SUMMARY OF THE STUDY
This study included patients with intermediate-high risk thyroid cancer who underwent thyroidectomy with lymph node dissection between 2010 and 2022. Three management approaches were compared: (1) lobectomy with lymph node dissection (109 patients), (2) total thyroidectomy with lymph node dissection (170 radioactive iodine therapy), and (3) total thyroidectomy with lymph node dissection followed by radioactive iodine therapy (279 patients). They looked at patient survival with no evidence of thyroid cancer recurrence as well as how many patients died of their cancer.
The group included a total of 593 patients (60.6% female; average age, 58 years) who had an average follow-up duration of 71.5 months. The average cancer size was 18 mm, and several foci of cancer were present in 242 patients (43.4%), with predominant classical papillary thyroid cancer. Spread of the cancer outside of the thyroid was observed in 226 patients (40.5%) and spread of the cancer outside of lymph nodes was seen in 144 patients (24.3%). Thyroid cancer recurrence was reported in 75 patients (12.6%).
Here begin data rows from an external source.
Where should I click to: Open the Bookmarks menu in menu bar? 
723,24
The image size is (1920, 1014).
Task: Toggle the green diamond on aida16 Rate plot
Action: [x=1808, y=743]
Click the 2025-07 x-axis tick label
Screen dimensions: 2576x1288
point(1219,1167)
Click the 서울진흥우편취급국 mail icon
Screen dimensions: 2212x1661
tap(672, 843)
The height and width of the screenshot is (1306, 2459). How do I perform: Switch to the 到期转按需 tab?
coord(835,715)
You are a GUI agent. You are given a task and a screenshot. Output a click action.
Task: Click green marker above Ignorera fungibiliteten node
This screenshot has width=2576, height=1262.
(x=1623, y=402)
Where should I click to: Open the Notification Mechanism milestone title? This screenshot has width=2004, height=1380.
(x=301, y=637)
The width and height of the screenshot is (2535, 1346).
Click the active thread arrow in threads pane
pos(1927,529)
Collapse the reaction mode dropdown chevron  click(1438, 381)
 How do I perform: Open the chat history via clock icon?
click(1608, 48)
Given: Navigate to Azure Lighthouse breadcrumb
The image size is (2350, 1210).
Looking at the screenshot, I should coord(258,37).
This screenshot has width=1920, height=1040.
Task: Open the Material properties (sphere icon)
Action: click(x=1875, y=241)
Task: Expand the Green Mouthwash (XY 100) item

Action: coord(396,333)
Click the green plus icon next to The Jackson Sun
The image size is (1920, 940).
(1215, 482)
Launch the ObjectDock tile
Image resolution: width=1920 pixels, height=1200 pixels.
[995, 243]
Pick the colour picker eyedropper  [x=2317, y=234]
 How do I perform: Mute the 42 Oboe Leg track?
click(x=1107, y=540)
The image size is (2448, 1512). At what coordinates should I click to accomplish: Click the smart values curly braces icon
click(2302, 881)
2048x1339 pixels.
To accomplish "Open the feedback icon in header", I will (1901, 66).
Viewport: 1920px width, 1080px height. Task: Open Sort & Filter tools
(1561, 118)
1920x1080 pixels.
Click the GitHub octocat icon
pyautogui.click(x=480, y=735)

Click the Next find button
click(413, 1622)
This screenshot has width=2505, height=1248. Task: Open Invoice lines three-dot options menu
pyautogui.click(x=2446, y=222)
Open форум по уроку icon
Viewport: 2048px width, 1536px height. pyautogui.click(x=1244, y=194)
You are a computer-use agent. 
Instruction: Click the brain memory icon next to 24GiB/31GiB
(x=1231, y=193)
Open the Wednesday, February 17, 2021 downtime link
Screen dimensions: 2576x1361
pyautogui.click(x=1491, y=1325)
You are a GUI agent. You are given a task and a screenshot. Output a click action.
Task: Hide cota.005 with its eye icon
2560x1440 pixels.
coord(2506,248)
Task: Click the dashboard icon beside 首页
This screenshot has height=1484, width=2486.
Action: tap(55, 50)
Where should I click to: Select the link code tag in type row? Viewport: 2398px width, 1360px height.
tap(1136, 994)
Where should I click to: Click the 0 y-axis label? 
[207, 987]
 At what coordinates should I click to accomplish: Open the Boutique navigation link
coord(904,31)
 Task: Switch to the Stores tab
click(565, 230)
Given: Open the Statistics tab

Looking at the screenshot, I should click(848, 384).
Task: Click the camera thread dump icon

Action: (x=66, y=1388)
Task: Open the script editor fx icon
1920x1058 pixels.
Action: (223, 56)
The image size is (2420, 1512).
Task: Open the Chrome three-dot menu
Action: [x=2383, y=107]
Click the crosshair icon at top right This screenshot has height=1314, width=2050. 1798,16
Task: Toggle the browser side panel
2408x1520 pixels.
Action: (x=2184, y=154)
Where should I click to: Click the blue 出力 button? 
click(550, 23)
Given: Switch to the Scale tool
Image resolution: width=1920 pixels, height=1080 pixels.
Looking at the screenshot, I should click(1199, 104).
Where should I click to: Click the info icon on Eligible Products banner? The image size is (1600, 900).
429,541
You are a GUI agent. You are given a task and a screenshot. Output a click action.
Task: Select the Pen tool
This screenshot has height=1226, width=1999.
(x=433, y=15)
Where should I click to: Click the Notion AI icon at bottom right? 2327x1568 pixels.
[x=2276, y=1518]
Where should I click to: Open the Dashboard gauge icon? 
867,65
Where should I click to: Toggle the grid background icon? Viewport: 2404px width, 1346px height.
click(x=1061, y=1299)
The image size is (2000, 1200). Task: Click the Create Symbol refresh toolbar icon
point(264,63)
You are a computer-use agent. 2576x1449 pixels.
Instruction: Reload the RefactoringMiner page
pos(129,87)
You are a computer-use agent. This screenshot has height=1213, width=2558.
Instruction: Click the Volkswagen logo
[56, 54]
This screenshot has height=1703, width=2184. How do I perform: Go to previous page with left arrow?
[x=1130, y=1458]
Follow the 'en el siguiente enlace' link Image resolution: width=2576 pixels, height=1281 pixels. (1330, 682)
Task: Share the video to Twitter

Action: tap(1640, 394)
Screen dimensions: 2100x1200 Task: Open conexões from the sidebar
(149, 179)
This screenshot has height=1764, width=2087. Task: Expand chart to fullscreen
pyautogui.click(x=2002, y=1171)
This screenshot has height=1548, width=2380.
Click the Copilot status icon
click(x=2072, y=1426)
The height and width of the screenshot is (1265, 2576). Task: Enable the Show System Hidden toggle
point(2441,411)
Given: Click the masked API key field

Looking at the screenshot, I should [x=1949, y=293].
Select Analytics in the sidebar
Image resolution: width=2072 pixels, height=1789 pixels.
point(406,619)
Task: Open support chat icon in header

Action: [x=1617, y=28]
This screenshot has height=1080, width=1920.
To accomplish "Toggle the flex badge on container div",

Patients who underwent total thyroidectomy followed by radioactive iodine therapy were more likely to have thyroid cancer recurrence, although this was not significant. Patients with larger cancers and larger lymph nodes with cancer were associated with shorter time to thyroid cancer recurrence. Conversely, the extent of thyroid surgery and use of radioactive iodine therapy were not independent predictors of recurrence.
WHAT ARE THE IMPLICATIONS OF THIS STUDY?
This study suggests that radioactive iodine therapy may decrease the frequency of thyroid cancer recurrence in selected patients with high-risk features and extensive spread of the cancer to the lymph nodes. However, the use of radioactive iodine therapy likely should not be routine across all intermediate-high-risk patients with papillary thyroid cancer. In those with smaller cancers with less spread to the lymph nodes, lobectomy or total thyroidectomy with lymph node dissection alone could be appropriate. As in all cases, personalized risk stratification and management is necessary to provide the best treatment for thyroid cancer patients.